Selected excerpt
------------------------------------

Why one ETF manager is shunning $400M in 'hot money' ahead of the SpaceX IPO

Why one ETF manager is shunning $400M in 'hot money' ahead of the SpaceX IPO
Joel Shulman, CEO and chief investment officer of ERShares.
One fund is doing exactly the opposite of what most ETF issuers would do as the historic listing for Elon Musk's rocket company nears.
JUN 10, 2026

The CEO and chief investment officer of ERShares, is not running a typical playbook ahead of the SpaceX IPO on June 12.

While competitors scramble to capture flows from investors eager to gain exposure to the most anticipated public offering in years, Joel Shulman says it's doing something almost unheard of in the exchange-traded fund industry: turning money away.

This week, ERShares halted new creation unit issuance for its Private-Public Crossover ETF (Nasdaq: XOVR) and imposed a redemption fee of up to 2% beginning on the day of the IPO.

The firm has already rejected hundreds of millions of dollars in the leadup to the offering, according to Shulman, and could have raised considerably more.

"We've already turned down $400 million just in the last day or so alone," Shulman said in an interview with InvestmentNews. "We could have easily another billion or two if we wanted before Friday if we were really trying to promote our 13%  [position in SpaceX]."

Protecting long-term investors from dilution

Shulman believes his firm may be among the first ETF managers to systematically reject inflows, a decision rooted in fiduciary duty rather than contrarianism. 

XOVR holds more than $300 million in SpaceX exposure – its largest private holding – accumulated over time via a special purpose vehicle. That position has already appreciated by approximately $50 million in unrealized gains ahead of the IPO

Shulman's concern is that as new money floods into XOVR immediately before the offering, it dilutes the percentage exposure existing shareholders have built up, reducing the benefit they were intended to receive from the firm's long-term conviction play.

"Then they don't get the return that they were hoping to get. So they're disappointed. And we're disappointed for them," he said.

The 2% redemption fee is designed to discourage investors who might enter the fund to capture gains on IPO day and take profits right away. Shulman pointed to other cases of fund managers absorbing massive amounts of such "hot money" around high-profile IPOs – in some cases billions of dollars overnight – only for that capital to disappear just as quickly.

------------------------------------

Given entries

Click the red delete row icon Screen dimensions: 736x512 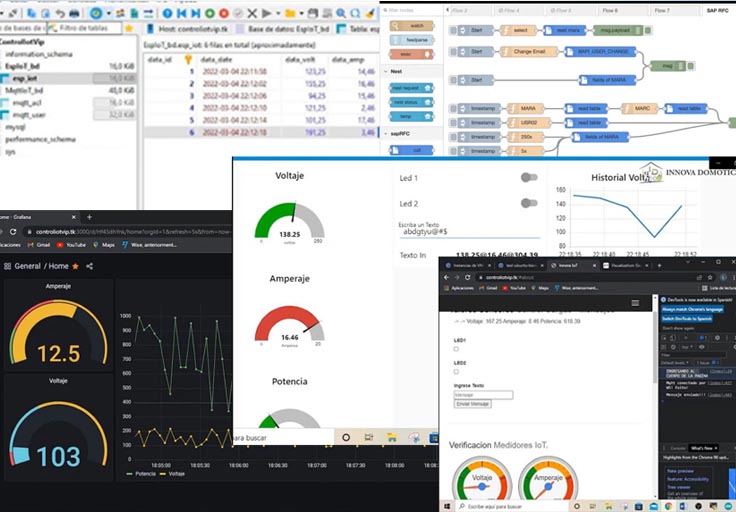click(224, 13)
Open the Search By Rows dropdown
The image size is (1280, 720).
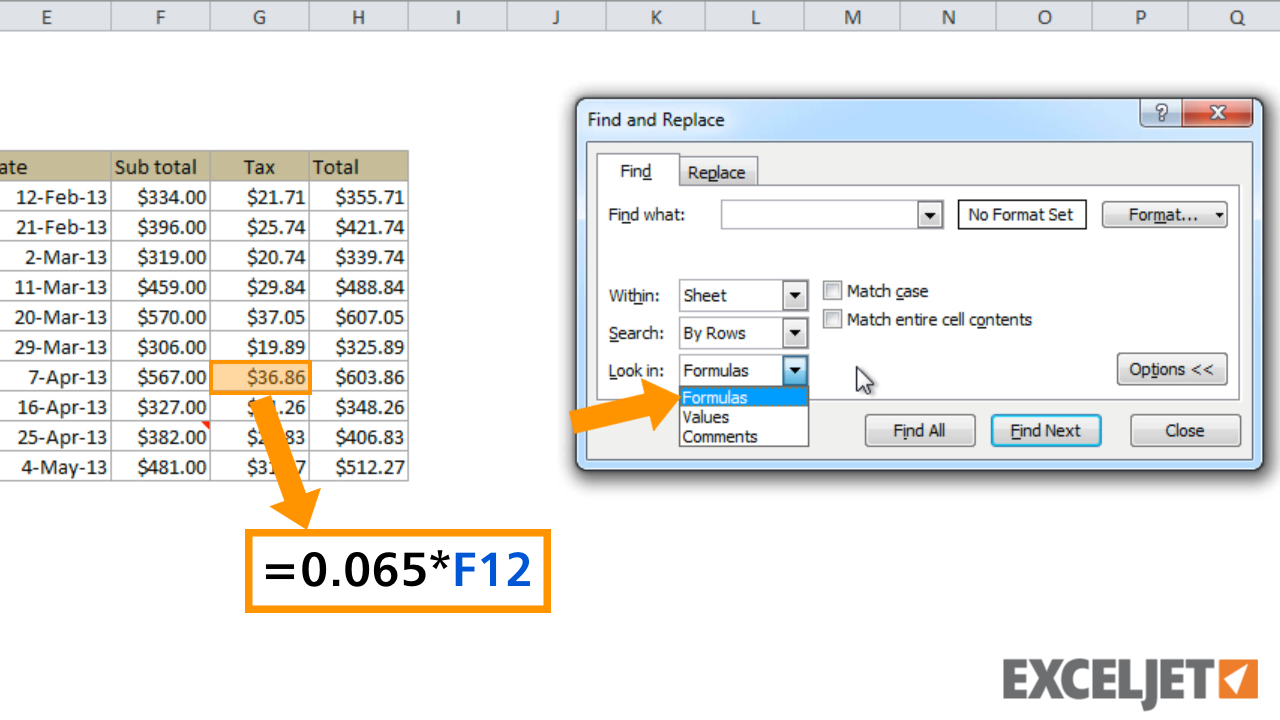click(795, 333)
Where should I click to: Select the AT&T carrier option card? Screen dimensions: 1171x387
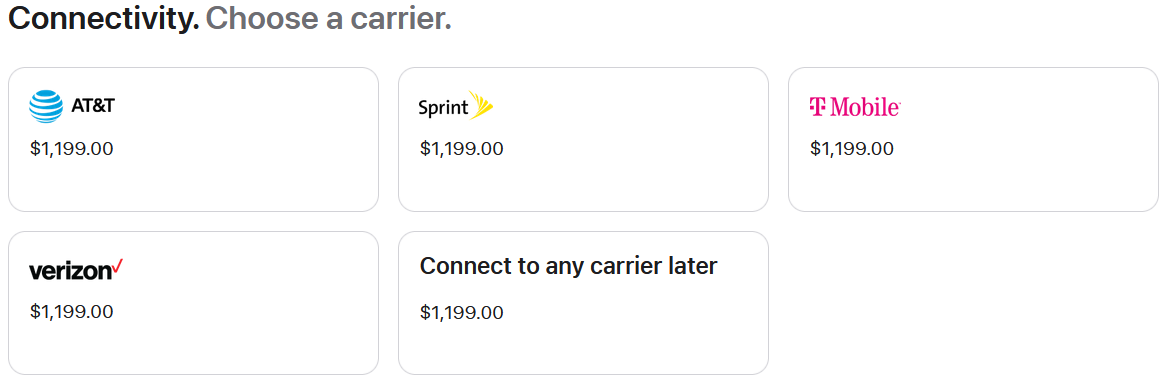click(x=193, y=140)
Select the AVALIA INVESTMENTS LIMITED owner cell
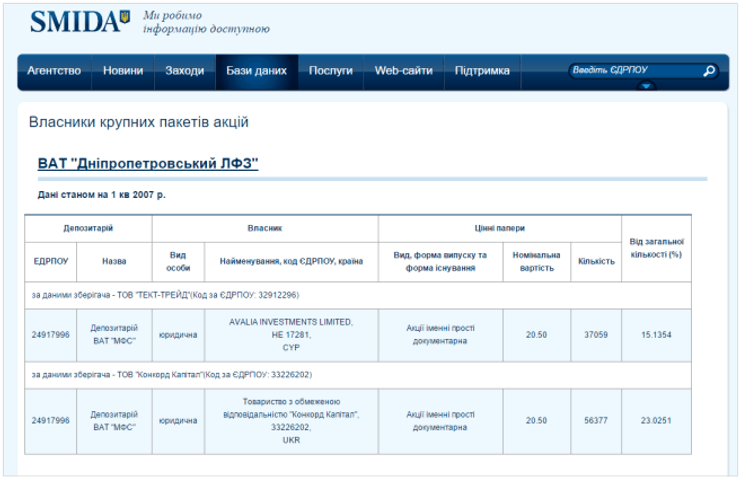The height and width of the screenshot is (478, 740). point(291,334)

------------------------------------

Task instructions
**a.** According to the article on ERShares and the SpaceX IPO, what redemption fee did the firm impose for its Private-Public Crossover ETF, and when does it begin?
**b.** Pick up the article on ERShares and the SpaceX IPO after its final sentence and write the next few paragraphs.

Answers for the tasks
**a.** A redemption fee of up to 2%, beginning on the day of the IPO.

**b.**
In January, when the fund's SpaceX position was much smaller, Shulman said the firm faced a similar situation as $1.4 billion arrived from five to ten large block trades over five days. The fund turned it away, effectively giving up roughly $1 million per month in management fees.

A 21-year lens on founder-led companies

ERShares' approach to SpaceX reflects a broader investment framework the firm has applied for more than two decades. The firm's Entrepreneur 30 Total Return Index, which underpins XOVR, uses what Shulman describes as a "VC lens" – 18 attributes developed partly during his time doing research at Harvard – to identify founder-led public companies with the characteristics venture capitalists look for before a company gets mainstream recognition.

The firm purchased Nvidia in 2005 at approximately $5 per share and has held it for 21 years. It also picked up Alphabet, nee Google; Tesla; and Meta, formerly Facebook, at or near their respective IPOs.

SpaceX, Shulman argues, fits that same mold – and then some.

"It's not just one growth engine, it's a three-engine empire. You've got space, you have telecom with Starlink, which is a cash cow, and then you have the optionality of putting data centers in space."

Holding up the firm's thesis is its assessment of Elon Musk as a founder-CEO. Shulman noted that Musk's net worth already exceeds the combined net worth of Sergey Brin of Google, Jeff Bezos of Amazon, Mark Zuckerberg of Meta, and Jensen Huang of Nvidia – even before the SpaceX offering.

"When an entrepreneur – forget arguably the greatest in the history of the planet – goes up against a bureaucrat like the telecoms, which are arguably the most bureaucratic companies on the planet, it's game over," Shulman said. "We want Elon Musk to be working hard on our behalf against these telecom companies. He's leapfrogged them."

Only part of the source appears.